Saved untouched data to untouched_incidents_2010.json


In [4]:
# Once we have the mapped table (incidents_table_mapped), we can create dimension tables.  
if 'incidents_table_mapped' in locals():  
    # State dimension  
    states = incidents_table_mapped['State'].dropna().unique()  
    state_dimension = [{'State_ID': i+1, 'State': state} for i, state in enumerate(sorted(states))]  
      
    # GACC dimension  
    gaccs = incidents_table_mapped['GACC'].dropna().unique()  
    gacc_dimension = [{'GACC_ID': i+1, 'GACC': gacc} for i, gacc in enumerate(sorted(gaccs))]  
      
    # Incident Type dimension  
    inc_types = incidents_table_mapped['Inc_Type'].dropna().unique()  
    inc_type_dimension = [{'Inc_Type_ID': i+1, 'Inc_Type': inc_type} for i, inc_type in enumerate(sorted(inc_types))]  
      
    # Cause dimension  
    causes = incidents_table_mapped['Cause'].dropna().unique()  
    cause_dimension = [{'Cause_ID': i+1, 'Cause': cause} for i, cause in enumerate(sorted(causes))]  
      
    # Time dimension (using Start_Date as-is)  
    dates = incidents_table_mapped['Start_Date'].dropna().unique()  
    time_dimension = [{'Date_ID': i+1, 'Date': date} for i, date in enumerate(sorted(dates))]  
      
    # Structure the dimension tables together  
    dimension_tables = {  
        'state_dimension': state_dimension,  
        'gacc_dimension': gacc_dimension,  
        'inc_type_dimension': inc_type_dimension,  
        'cause_dimension': cause_dimension,  
        'time_dimension': time_dimension  
    }  
      
    # Save the dimension tables to a JSON file  
    dimension_filename = 'dimension_tables_2010.json'  
    with open(dimension_filename, 'w') as f:  
        json.dump(dimension_tables, f, indent=4)  
          
    print("\nCreated " + dimension_filename + " with the following dimensions:")  

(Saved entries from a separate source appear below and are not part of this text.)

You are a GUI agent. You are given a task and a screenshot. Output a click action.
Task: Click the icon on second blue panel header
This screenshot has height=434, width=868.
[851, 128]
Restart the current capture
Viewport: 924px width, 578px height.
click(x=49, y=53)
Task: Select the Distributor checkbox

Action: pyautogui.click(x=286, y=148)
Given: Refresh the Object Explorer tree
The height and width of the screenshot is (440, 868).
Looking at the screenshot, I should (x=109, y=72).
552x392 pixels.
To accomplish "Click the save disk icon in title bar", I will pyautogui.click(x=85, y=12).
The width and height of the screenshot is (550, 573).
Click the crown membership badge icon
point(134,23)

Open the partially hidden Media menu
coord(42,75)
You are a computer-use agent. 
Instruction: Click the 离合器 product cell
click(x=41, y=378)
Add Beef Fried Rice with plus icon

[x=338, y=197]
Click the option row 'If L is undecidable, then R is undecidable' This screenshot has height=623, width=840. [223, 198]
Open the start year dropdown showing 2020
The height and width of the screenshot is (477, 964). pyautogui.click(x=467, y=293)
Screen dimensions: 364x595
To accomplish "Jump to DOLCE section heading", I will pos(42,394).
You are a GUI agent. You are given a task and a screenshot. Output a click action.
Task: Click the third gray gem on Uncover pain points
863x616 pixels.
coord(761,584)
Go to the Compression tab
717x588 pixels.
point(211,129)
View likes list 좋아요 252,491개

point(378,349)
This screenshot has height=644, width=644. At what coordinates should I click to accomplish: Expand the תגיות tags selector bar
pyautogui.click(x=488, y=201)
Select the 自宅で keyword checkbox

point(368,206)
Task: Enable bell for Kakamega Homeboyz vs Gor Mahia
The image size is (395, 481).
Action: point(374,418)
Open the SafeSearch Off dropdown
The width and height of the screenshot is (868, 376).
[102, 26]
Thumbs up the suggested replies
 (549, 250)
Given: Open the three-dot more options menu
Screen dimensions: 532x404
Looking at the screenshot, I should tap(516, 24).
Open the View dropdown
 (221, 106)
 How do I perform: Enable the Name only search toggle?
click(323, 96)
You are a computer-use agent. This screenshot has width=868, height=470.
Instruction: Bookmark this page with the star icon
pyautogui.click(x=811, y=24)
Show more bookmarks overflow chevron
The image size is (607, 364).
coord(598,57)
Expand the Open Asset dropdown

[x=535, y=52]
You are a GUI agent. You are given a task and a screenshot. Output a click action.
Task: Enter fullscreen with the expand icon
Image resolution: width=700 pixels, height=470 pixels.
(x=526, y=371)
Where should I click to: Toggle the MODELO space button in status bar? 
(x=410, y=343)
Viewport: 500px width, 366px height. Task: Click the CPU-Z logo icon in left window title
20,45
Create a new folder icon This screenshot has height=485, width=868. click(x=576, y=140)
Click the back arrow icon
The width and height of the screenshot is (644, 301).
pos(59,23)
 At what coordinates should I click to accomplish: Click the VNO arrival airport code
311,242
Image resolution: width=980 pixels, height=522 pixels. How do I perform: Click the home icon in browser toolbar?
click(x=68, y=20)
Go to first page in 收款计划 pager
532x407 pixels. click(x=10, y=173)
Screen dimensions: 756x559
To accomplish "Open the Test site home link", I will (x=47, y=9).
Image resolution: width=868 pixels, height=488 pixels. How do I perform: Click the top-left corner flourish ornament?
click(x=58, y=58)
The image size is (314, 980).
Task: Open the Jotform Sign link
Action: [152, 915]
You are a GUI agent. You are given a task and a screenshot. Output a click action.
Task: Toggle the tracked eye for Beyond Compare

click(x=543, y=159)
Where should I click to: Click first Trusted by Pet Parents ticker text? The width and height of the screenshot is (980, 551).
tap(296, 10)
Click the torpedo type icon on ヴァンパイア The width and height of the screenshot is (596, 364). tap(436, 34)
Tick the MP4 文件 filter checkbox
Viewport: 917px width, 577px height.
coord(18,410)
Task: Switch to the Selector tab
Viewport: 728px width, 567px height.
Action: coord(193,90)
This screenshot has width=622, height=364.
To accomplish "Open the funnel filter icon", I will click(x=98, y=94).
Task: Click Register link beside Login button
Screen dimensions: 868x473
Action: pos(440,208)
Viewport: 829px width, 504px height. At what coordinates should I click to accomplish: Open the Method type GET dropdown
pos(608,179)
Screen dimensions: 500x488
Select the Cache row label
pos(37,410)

    print("- State dimension: " + str(len(state_dimension)) + " states")  
    print("- GACC dimension: " + str(len(gacc_dimension)) + " GACCs")  
    print("- Incident Type dimension: " + str(len(inc_type_dimension)) + " types")  
    print("- Cause dimension: " + str(len(cause_dimension)) + " causes")  
    print("- Time dimension: " + str(len(time_dimension)) + " dates")  


Created dimension_tables_2010.json with the following dimensions:
- State dimension: 3 states
- GACC dimension: 2 GACCs
- Incident Type dimension: 1 types
- Cause dimension: 2 causes
- Time dimension: 9 dates